» **TASK DESCRIPTION**
All pictures must be left out as you transcribe the lines from the first line of the data to the line containing "500x260 pixels.", both included.
————
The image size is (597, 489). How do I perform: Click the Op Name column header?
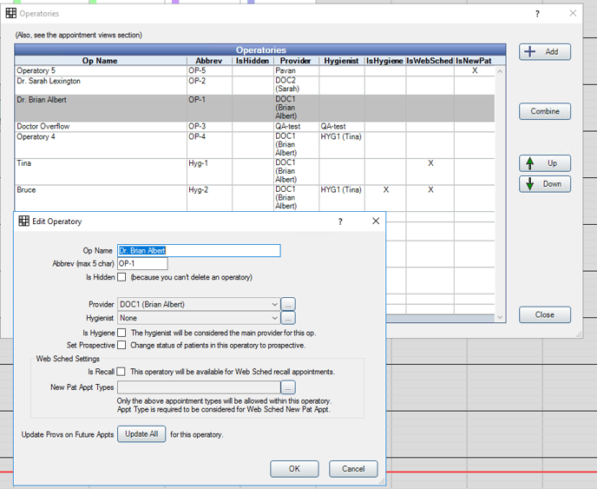[100, 61]
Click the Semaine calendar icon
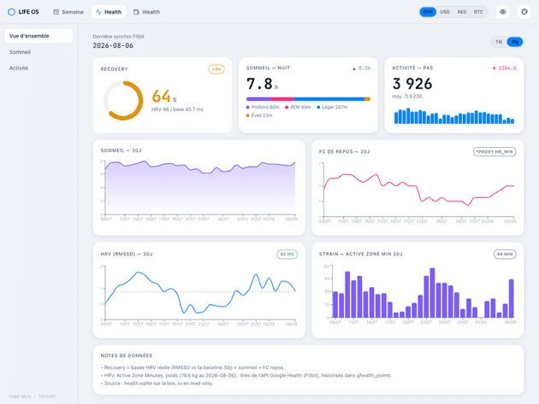This screenshot has height=404, width=539. (x=56, y=12)
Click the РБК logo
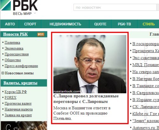Viewport: 159px width, 130px height. 19,5
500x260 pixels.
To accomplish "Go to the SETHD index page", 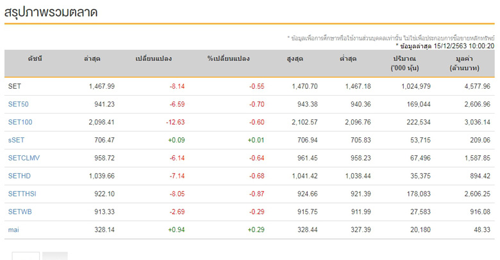I will (19, 176).
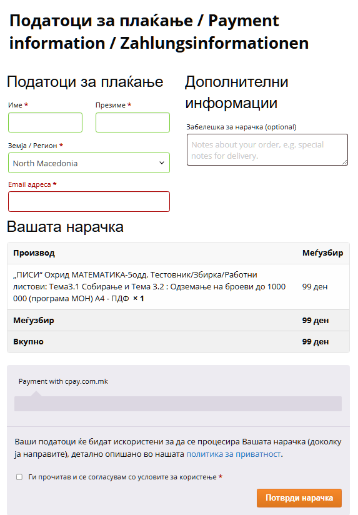Screen dimensions: 358x515
Task: Click the empty cpay payment description box
Action: point(178,404)
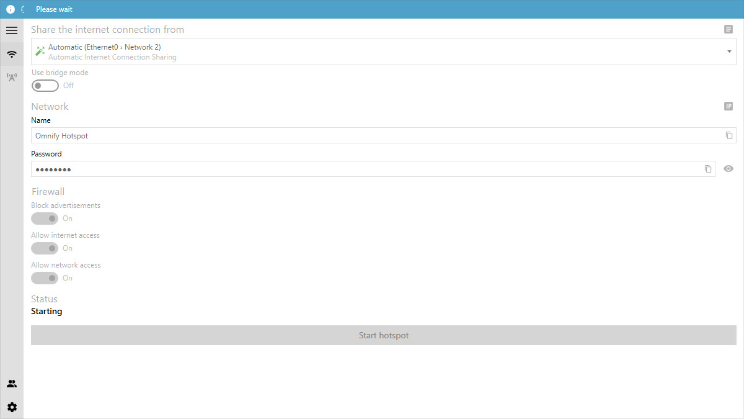Open the connection log list icon top right
This screenshot has width=744, height=419.
click(728, 29)
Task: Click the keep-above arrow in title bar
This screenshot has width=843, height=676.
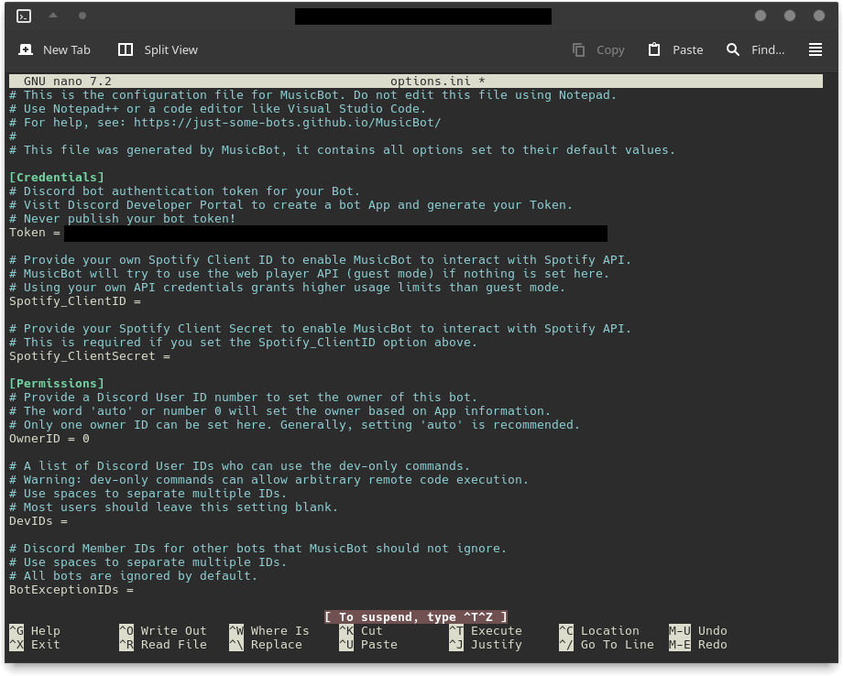Action: (x=53, y=16)
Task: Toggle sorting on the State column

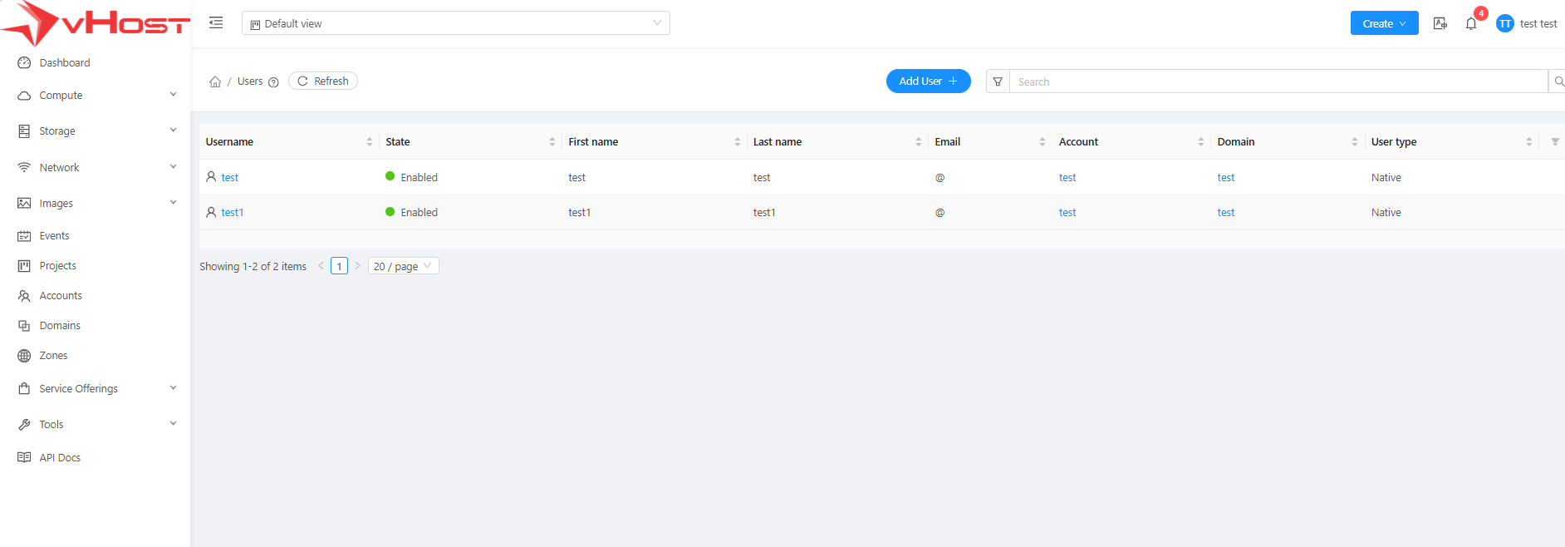Action: coord(552,142)
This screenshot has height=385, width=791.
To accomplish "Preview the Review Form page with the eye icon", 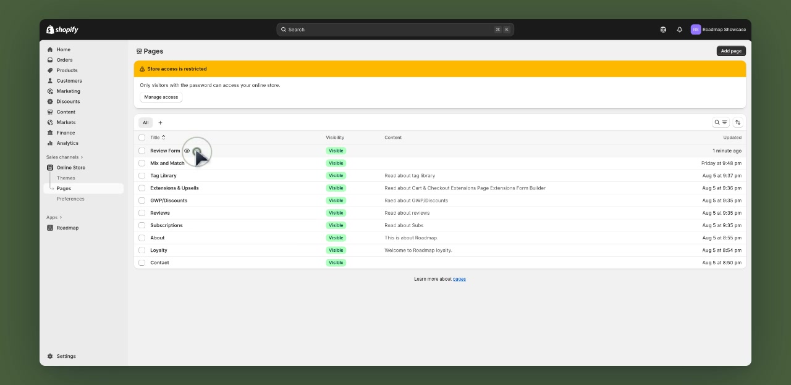I will tap(187, 151).
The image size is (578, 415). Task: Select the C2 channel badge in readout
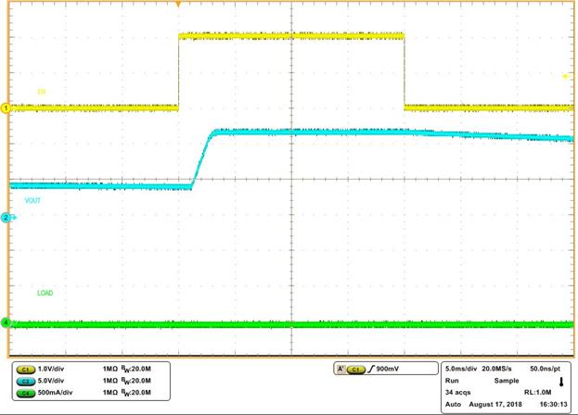[x=24, y=381]
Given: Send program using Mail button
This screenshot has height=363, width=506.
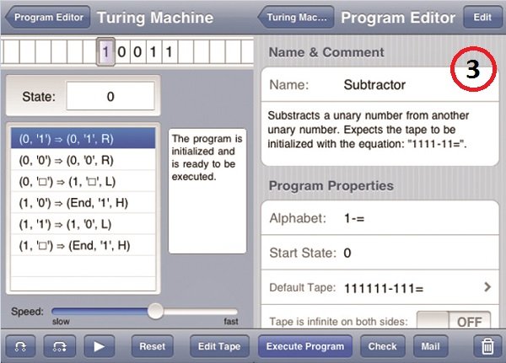Looking at the screenshot, I should [x=430, y=346].
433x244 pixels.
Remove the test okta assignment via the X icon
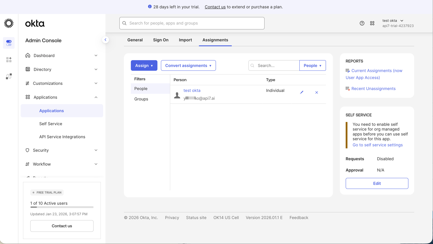click(x=317, y=92)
————
» **FINISHED TASK**
The image size is (597, 489). How do I perform: Click the Op Name column header?
[100, 61]
Click the Semaine calendar icon
This screenshot has height=404, width=539. (x=56, y=12)
Click the РБК logo
Viewport: 159px width, 130px height. 19,5
500x260 pixels.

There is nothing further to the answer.